Before installing the first prototype in the sea I wanted to run it for a while to see what the battery life might be and ensure the code doesn't mysteriously die after a period of time.
A teensy 3.0 connected to the cheapest Sim800L breakout I could find. This breakout has the Tx/Rx, Power and Reset pins broken out. A simple resistor voltage divider on the Rx input of the Sim800L takes care of level shifting the Teensy's 3.3v to the needed 2.8v IO.
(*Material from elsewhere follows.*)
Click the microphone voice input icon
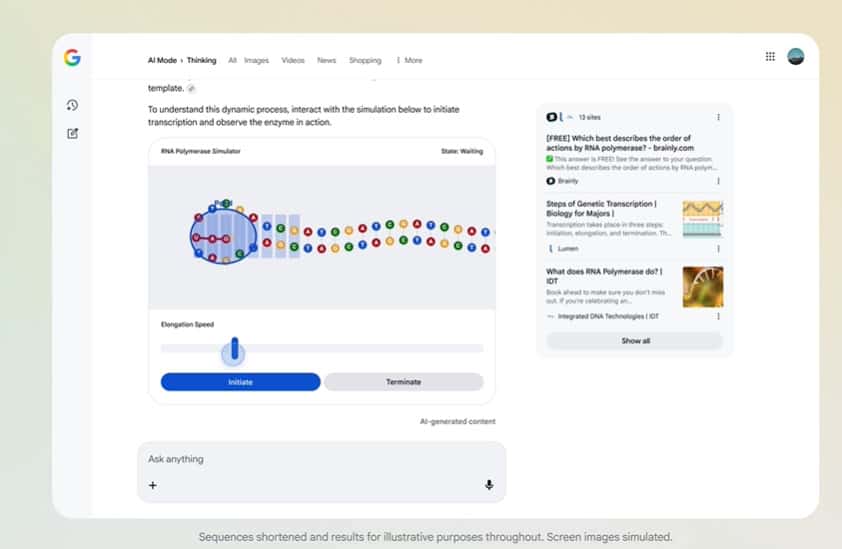This screenshot has height=549, width=842. click(x=489, y=485)
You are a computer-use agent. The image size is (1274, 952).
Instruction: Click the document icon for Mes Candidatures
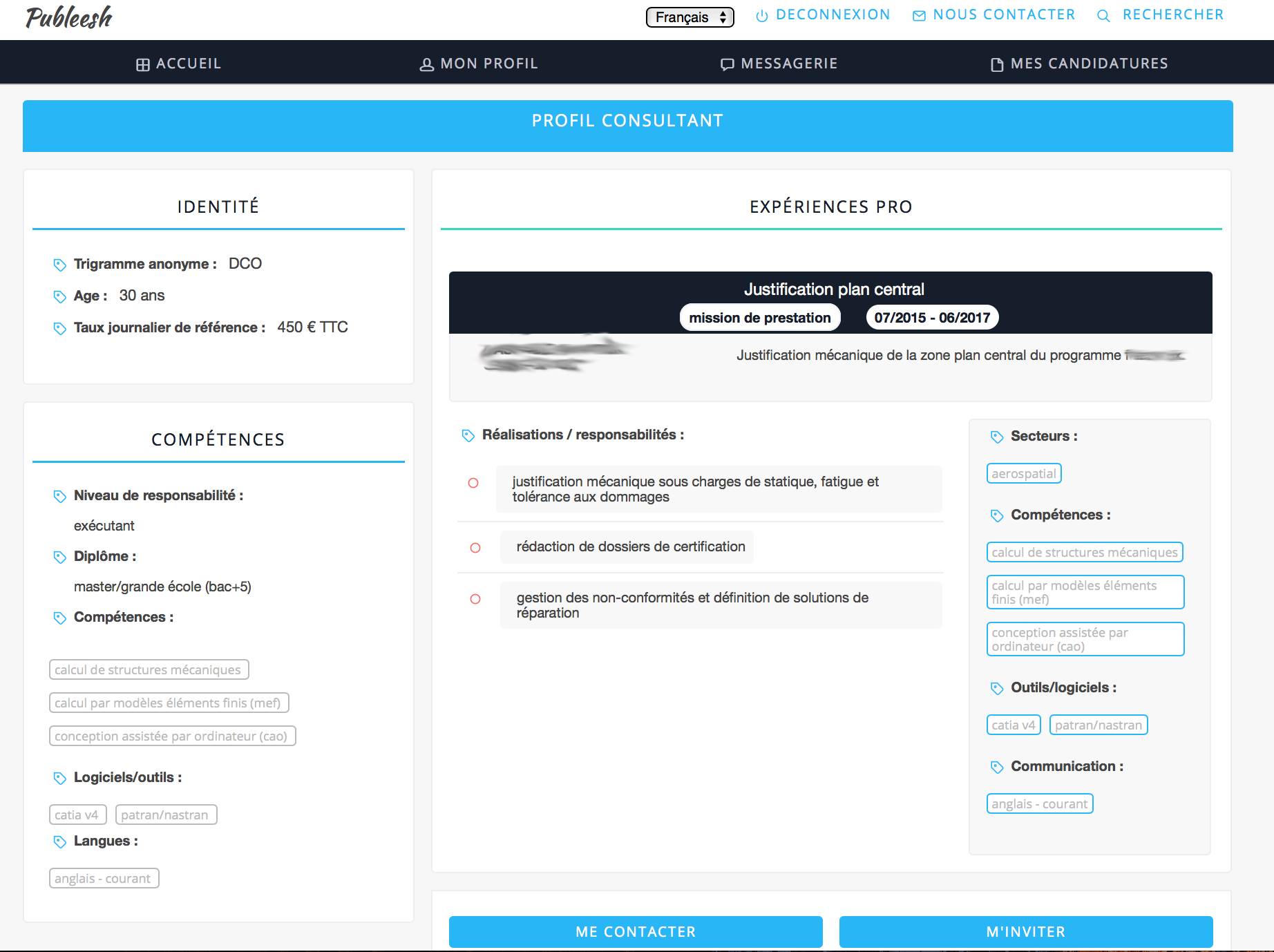click(x=997, y=64)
The way the breakout for the Sim800L is wired, the module turns on as soon as it gets power. The plan was to tell the module to power off when not being used then use the Reset pin to bring it back to life. I wrote some quick code, wired up the Reset pin to a digital IO pin on the Teensy and I could turn it off, then reset it to bring it back to life so moved on to the rest of the code thinking this was sorted - more on this later.
Next was making an HTTP request, there's plenty of code examples for making a TCP connection and sending HTTP requests with the Simcom GSM modules. Then I checked the datasheet and found it had HTTP request support build in (why doesn't everyone just use this?). So making an HTTP GET request is pretty trivial, I hacked that up and had it sending me temperatures ever minute shutting down the module in between, it worked okay (code was a mess but worked - optimised for implementation speed?).
Next was to leave it going longer with 10 minute updates. So I changed the delay at the end of the loop and tried it out, first a delay() that long was coming up short, 9 x 60 second delays worked so that's what I used. The first data came through, the Sim800L turned off. All looked good. Then the Sim800l turned back on! I checked the serial debugging, I didn't turn it on! Turns out the way the breakout board is wired it always turns back on about 30 seconds after being powered down. In my earlier tests I was resetting it before it had time to auto start so I didn't find this. Nothing I can do about this on this breakout, so I've got to live with it.
New plan, put it in flight mode when I don't need it - the lowest power mode in the datasheet that I could use - then put it back in normal mode when I need to send data. So that's what I did:
Everything worked fine! I set it at ~5 min updates and gave it a single half used battery and left it running for a couple of days outside in the rain and wind.
Extrapolating the battery voltage drop to two fully charged batteries and ~10min updates suggested 10 days battery life was possible. That was good enough for now, time for sea trials!